A CT scan of the lungs revealed alveolar opacities, pleural effusion and cardiomegaly (Fig. 2). Considering the medical history, TB tetraconjugated treatment plus moxifloxacin was indicated. Given the high complexity of this case, a medical board, including critical care, infectious diseases, hematology and pneumology specialists, was held. It concluded that the medullary aplasia has multiple causes, being secondary to myelotoxicity by immunosuppressive therapy, due to AHIA, and infectious diseases including TB, with pulmonary involvement, as well as MOB by antibiotic-resistant bacteria, and bone marrow mycosis and candidemia by C. glabrata, which was resistant to caspofungin, as established later (MIC of 64 µg/ml).

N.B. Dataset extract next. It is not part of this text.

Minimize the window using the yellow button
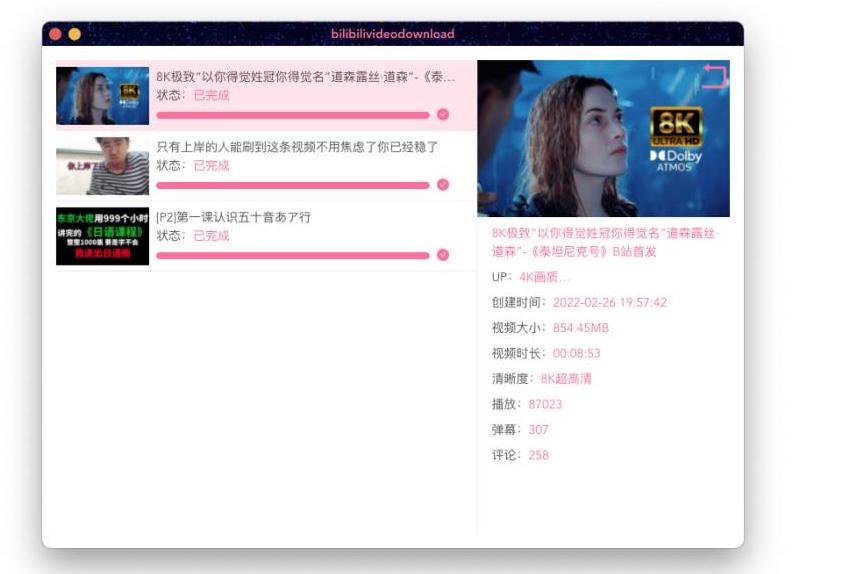74,34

Computer tomography scan of the chest of a 28-year-old indigenous woman with tuberculosis, autoimmune hemolytic anemia and multiple pathogen co-infections. (A) Multifocal alveolar opacities. (B) Pleural effusion, more extensive on the right side, and cardiomegaly

Despite polymicrobial treatment and multiple red blood cell and platelet transfusions, due to anemia and thrombocytopenia, the patient was in a poor general condition, tachycardic, polypneic and required continuous positive airway pressure (CPAP) therapy. In addition, pancytopenia and neutropenia persisted, in spite of the administration of filgrastim. Given that the severe aplasia could not be resolved, the patient presented hemodynamic and respiratory failure, with indication for invasive mechanical ventilation. However, she refused invasive procedures including cardiopulmonary resuscitation or intubation. At day 114, the patient died because of acute respiratory failure. Autopsy revealed the presence of 45-degree angled, branching hyphae, suggestive of Aspergillus, in lungs and kidneys. After her death, a relative of the patient informed that she was a close contact of two people with TB, from whom one died of this mycobacterial infection.